An exact transcription of the lines from the one holding "You are a computer-use" to the end of the entries below, and nothing more, is the required answer. Please omit the pictures.

Source information Block Start

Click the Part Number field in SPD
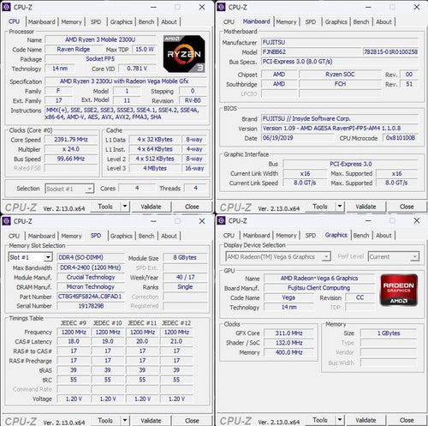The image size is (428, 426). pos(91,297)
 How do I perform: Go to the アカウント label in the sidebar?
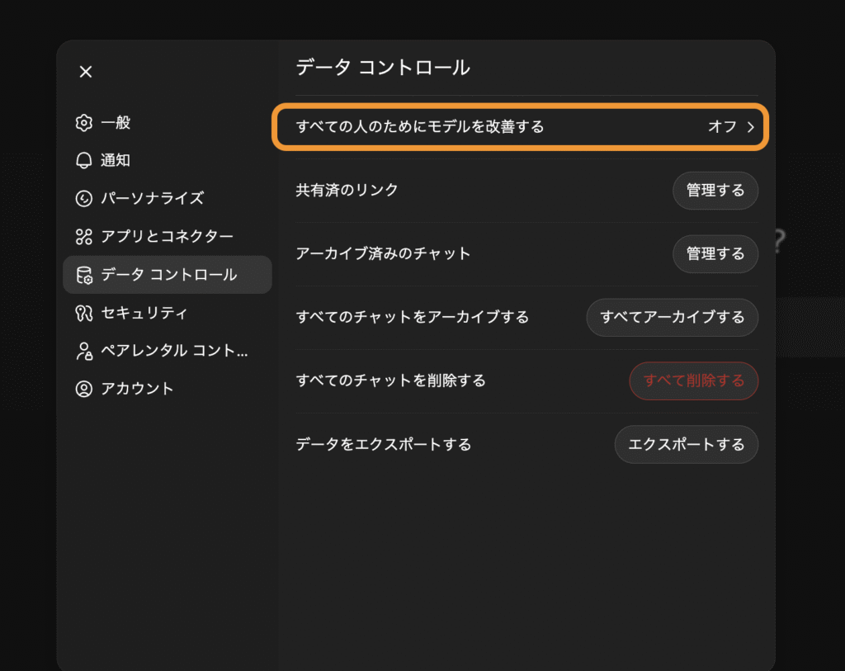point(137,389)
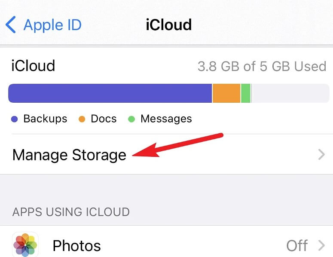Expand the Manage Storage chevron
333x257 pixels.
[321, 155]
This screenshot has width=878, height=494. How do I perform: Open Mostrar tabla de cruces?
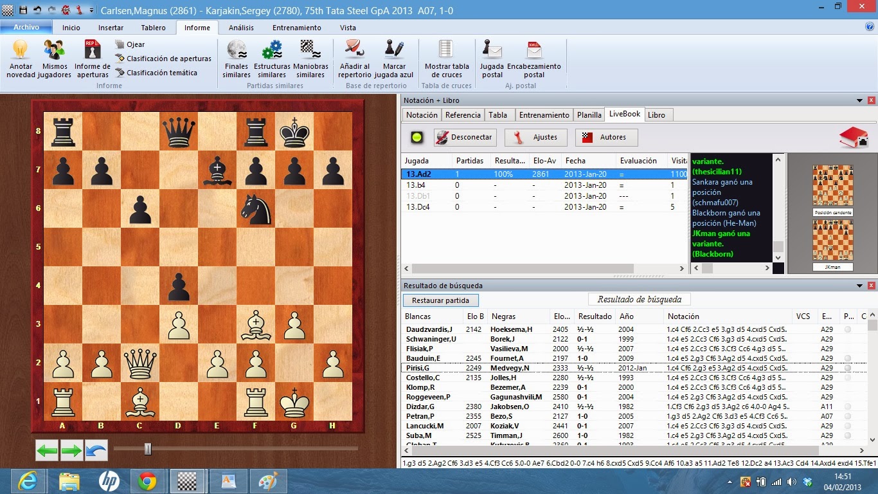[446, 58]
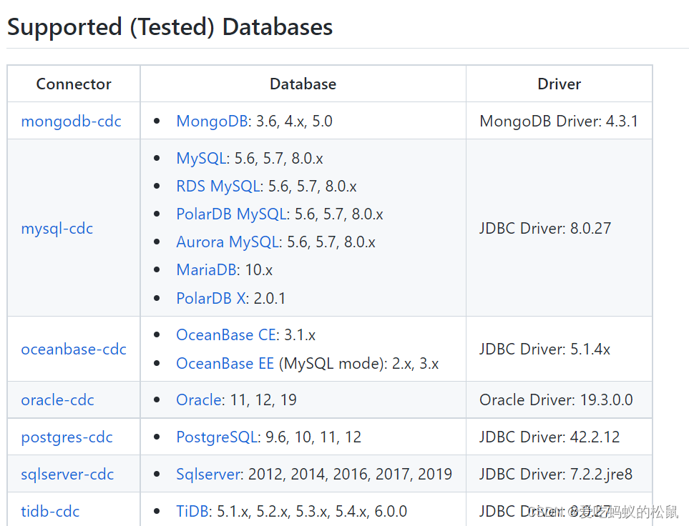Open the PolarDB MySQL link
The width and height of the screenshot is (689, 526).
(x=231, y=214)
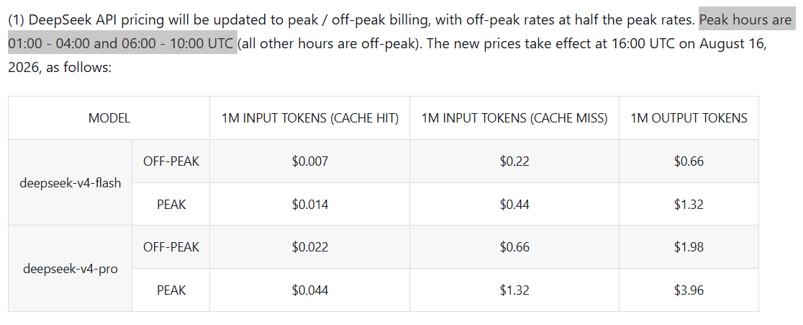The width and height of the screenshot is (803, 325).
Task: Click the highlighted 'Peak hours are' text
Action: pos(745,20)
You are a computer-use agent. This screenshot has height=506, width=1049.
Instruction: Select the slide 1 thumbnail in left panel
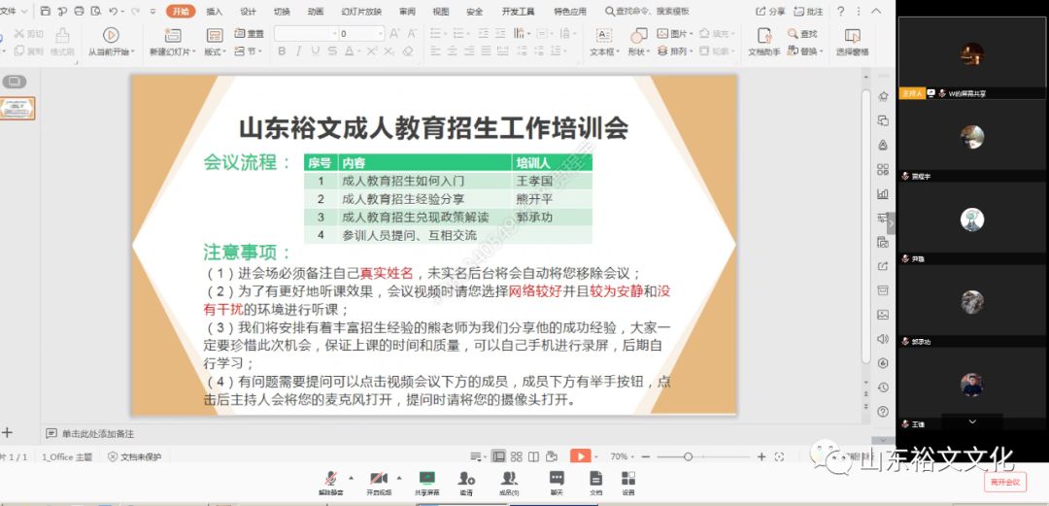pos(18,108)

Source information Block End

**Answer**
You are a computer-use agent. This screenshot has height=506, width=1049.
Instruction: Select the slide 1 thumbnail in left panel
pos(18,108)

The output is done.